----- PASSAGE SHOWN
SHARE

Humans, killer whales and pilot whales. What do we all have in common?

Surprisingly, the answer is menopause. But scientists still haven’t quite figured out why this phenomenon exists. After all, if the purpose of evolution is to make sure that we most effectively pass on our genes, then why would women stop reproducing after a certain age?

A study published on Thursday in PLOS Computational Biology may offer some insight into the evolution of menopause in humans. Using a computational model, the researchers found that older women’s ability to “grandmother”—that is, devote their resources to grandchildren—and use their cognitive abilities to support their offspring may have been crucial to the evolution of menopause

Existing hypotheses suggest that menopause protects humans from risky pregnancies at an older age (the Maternal Hypothesis) or might allow older mothers to invest their energy in supporting the survival of their grandchildren (the Grandmother Hypothesis). This study tested these two hypotheses, as well as the Embodied Capital Model, which is similar to the Grandmother Hypothesis—except it suggests that the main benefit to grandchildren is cognitive: Grandparents can teach offspring skills that will help them survive.

“Cognitive processes are very important in the evolution of menopause,” says Carla Aime, the study’s first author and a postdoctoral fellow at the Universite de Montpellier. “There’s a direct benefit—when one invests in neurological development at any point in an individual’s life, the individual will accumulate more skills and more experience so they will be more productive, in terms of extracting resources from the environment.”

The researchers used an artificial neural network, essentially a system of computers that work like brains and can learn (yes, it’s a little creepy). Given examples of inputs and outputs, they can figure out the rule that connects the two. For example, they’re sometimes used in facial recognition (like when Facebook somehow knows to tag you in a photo), where they learn to construct templates of significant facial features based on examples of different faces.
----------
----- SUPPLIED RECORDS
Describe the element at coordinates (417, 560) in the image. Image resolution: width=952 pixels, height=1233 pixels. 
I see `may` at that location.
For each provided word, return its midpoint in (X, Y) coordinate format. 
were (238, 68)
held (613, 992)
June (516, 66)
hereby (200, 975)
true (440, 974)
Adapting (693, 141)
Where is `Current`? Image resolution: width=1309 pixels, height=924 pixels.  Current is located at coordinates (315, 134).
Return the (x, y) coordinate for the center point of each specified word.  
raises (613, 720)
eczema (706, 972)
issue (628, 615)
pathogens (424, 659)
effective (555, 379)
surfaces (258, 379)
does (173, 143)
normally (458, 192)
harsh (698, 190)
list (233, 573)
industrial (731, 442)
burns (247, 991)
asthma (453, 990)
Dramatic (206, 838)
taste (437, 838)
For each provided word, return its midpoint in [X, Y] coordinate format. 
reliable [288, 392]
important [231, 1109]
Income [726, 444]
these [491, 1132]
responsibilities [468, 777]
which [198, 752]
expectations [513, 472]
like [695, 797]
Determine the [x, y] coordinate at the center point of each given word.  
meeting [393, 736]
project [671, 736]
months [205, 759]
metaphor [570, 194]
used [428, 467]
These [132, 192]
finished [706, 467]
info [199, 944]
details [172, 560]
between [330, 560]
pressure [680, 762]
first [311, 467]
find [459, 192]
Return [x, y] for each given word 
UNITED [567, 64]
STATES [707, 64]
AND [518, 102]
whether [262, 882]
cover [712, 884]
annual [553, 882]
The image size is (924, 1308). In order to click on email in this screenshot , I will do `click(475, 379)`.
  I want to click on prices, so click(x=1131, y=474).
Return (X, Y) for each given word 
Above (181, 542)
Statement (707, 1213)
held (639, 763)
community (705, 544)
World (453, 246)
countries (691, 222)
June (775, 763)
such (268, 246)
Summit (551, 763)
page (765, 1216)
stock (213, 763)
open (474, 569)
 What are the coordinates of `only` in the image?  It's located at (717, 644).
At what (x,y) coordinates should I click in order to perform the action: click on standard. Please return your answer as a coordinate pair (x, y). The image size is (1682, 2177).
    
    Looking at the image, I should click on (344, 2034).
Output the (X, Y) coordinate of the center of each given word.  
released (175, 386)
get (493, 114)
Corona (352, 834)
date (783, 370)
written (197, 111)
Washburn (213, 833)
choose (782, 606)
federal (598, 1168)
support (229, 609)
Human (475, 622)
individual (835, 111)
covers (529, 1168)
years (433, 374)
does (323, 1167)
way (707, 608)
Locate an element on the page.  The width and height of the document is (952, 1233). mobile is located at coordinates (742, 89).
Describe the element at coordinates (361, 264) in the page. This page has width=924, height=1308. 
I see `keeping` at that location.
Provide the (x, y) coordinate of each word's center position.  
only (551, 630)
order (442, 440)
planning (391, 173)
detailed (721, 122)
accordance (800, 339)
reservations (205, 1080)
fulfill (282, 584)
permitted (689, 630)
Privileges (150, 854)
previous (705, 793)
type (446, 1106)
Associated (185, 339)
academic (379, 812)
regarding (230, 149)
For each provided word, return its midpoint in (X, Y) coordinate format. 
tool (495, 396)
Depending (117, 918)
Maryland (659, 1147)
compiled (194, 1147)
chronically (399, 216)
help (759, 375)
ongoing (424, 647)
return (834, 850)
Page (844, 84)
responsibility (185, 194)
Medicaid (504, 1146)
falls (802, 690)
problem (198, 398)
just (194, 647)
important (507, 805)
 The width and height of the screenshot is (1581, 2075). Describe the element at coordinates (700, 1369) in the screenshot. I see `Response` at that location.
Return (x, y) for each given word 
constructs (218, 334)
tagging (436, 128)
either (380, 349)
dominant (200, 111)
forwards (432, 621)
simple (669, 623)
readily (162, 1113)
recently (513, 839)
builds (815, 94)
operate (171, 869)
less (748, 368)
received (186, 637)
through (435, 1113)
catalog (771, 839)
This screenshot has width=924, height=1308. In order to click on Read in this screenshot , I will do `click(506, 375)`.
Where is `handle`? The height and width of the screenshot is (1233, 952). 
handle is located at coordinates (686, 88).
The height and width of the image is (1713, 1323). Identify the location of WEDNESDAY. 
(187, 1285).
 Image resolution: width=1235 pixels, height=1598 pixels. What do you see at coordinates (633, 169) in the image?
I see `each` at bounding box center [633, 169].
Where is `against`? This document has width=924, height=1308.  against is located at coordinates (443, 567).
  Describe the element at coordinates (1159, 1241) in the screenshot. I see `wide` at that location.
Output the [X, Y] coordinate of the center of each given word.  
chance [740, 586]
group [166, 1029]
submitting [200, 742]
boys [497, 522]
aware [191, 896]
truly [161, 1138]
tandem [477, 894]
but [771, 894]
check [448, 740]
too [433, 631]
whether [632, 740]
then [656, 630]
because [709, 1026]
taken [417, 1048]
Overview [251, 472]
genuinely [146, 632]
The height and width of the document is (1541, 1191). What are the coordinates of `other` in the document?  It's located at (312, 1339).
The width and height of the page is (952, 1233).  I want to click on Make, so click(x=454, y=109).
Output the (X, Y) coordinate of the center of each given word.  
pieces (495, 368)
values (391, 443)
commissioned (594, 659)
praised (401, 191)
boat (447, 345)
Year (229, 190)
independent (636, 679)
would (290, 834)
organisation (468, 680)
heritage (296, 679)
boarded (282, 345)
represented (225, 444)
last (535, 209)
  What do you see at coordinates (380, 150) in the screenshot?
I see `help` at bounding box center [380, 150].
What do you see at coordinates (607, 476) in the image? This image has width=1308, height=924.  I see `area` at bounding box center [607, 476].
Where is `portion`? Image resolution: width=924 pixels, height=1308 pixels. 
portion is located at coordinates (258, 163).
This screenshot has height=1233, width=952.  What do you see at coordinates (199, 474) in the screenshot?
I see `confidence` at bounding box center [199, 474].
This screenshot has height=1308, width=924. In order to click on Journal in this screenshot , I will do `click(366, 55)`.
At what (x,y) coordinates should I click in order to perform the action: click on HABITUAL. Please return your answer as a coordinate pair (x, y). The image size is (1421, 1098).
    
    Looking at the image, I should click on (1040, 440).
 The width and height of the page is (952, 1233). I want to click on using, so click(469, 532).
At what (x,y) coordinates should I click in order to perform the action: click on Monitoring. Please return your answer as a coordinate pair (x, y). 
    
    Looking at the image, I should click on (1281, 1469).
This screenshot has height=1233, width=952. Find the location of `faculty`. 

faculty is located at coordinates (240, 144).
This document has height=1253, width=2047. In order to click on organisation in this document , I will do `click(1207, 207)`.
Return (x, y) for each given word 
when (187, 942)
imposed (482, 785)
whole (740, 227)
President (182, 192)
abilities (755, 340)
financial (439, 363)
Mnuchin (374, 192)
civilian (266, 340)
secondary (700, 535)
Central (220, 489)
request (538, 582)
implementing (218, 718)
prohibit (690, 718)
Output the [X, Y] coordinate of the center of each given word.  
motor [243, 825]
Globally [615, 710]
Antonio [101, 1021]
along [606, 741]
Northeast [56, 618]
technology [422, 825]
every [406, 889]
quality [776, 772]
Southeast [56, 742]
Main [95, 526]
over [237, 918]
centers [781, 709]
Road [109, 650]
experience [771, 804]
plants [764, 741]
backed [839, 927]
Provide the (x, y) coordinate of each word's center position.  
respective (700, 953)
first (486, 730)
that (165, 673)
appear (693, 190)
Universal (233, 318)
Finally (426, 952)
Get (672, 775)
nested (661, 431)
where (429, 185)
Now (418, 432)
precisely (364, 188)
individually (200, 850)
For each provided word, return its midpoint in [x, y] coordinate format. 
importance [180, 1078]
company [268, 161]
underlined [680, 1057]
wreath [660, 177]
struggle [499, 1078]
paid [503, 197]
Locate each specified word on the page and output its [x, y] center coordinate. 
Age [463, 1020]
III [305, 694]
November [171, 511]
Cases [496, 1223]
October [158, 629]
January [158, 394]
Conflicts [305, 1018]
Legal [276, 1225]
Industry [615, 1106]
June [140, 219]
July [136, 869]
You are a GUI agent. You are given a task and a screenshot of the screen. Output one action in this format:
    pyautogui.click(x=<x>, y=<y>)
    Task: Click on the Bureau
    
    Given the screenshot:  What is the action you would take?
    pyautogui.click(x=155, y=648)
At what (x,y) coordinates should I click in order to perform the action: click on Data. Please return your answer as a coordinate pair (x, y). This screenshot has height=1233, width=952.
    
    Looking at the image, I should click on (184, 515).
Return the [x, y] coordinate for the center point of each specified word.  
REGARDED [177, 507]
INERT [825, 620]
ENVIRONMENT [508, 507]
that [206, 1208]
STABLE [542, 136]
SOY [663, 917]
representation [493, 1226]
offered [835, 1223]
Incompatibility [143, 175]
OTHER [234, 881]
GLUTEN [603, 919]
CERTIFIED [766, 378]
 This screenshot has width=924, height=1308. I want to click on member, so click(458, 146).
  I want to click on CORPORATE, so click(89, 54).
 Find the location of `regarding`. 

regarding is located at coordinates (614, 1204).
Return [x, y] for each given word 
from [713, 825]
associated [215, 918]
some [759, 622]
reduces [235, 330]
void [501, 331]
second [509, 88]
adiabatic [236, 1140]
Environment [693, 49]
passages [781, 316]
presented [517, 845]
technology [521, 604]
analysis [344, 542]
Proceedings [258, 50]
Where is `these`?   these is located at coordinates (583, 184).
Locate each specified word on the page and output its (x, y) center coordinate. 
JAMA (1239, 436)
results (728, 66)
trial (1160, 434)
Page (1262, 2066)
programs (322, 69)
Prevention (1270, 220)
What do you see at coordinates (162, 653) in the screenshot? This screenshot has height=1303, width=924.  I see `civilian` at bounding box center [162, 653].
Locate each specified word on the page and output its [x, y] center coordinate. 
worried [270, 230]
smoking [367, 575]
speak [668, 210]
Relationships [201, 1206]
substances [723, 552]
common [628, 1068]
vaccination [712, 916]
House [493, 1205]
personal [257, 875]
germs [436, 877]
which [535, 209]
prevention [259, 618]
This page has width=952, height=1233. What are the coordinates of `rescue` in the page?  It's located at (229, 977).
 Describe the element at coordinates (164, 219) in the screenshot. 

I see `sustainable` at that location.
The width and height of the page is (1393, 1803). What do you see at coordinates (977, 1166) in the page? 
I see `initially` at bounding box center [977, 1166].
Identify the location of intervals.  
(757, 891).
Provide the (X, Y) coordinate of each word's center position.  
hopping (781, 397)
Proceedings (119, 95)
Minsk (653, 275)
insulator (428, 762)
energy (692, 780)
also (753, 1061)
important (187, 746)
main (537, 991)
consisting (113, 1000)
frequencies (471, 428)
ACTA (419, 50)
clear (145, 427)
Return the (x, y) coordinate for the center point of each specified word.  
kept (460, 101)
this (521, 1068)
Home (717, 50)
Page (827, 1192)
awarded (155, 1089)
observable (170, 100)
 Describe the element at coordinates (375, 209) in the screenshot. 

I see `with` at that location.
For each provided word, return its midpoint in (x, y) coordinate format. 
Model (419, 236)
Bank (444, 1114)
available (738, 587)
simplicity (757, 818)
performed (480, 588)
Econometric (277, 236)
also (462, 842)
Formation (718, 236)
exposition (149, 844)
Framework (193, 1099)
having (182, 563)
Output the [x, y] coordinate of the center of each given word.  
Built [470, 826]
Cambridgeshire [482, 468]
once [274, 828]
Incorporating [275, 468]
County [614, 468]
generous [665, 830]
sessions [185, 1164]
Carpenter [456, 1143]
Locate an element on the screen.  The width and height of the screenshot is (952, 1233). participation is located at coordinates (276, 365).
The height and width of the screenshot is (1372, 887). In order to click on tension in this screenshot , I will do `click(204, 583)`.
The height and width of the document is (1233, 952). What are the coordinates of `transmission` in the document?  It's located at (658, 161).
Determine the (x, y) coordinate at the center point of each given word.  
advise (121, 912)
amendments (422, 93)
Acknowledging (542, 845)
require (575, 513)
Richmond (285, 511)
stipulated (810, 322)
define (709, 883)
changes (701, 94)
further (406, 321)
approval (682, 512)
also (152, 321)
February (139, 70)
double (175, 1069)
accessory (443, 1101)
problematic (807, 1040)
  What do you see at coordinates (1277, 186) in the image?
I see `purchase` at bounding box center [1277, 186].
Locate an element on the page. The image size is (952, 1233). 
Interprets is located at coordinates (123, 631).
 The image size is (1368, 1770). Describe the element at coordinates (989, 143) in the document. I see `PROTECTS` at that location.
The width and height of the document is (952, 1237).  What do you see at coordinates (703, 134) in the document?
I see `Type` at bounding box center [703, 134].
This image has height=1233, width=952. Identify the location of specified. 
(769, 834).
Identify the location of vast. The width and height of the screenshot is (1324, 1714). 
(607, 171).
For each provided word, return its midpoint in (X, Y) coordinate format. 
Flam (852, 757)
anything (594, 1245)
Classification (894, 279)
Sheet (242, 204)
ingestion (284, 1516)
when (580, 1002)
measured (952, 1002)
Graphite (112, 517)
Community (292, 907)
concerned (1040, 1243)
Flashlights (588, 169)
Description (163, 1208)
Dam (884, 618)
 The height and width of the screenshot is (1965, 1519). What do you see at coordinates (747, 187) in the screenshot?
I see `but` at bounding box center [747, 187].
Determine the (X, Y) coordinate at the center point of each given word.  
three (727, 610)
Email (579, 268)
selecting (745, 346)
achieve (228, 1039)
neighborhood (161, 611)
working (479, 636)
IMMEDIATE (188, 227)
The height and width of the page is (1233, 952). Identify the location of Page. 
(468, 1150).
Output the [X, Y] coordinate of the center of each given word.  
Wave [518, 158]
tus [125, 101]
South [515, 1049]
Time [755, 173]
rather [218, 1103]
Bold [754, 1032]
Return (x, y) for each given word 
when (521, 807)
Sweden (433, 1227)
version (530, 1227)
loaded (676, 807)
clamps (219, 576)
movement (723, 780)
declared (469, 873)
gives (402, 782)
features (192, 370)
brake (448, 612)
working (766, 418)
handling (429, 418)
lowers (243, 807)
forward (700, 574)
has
----------
◆ EXERCISE: Reproduce the section of the menopause article above that starts with the words containing "Existing hypotheses suggest" and ends with "help them survive.".

◆ EXPECTED OUTPUT:
Existing hypotheses suggest that menopause protects humans from risky pregnancies at an older age (the Maternal Hypothesis) or might allow older mothers to invest their energy in supporting the survival of their grandchildren (the Grandmother Hypothesis). This study tested these two hypotheses, as well as the Embodied Capital Model, which is similar to the Grandmother Hypothesis—except it suggests that the main benefit to grandchildren is cognitive: Grandparents can teach offspring skills that will help them survive.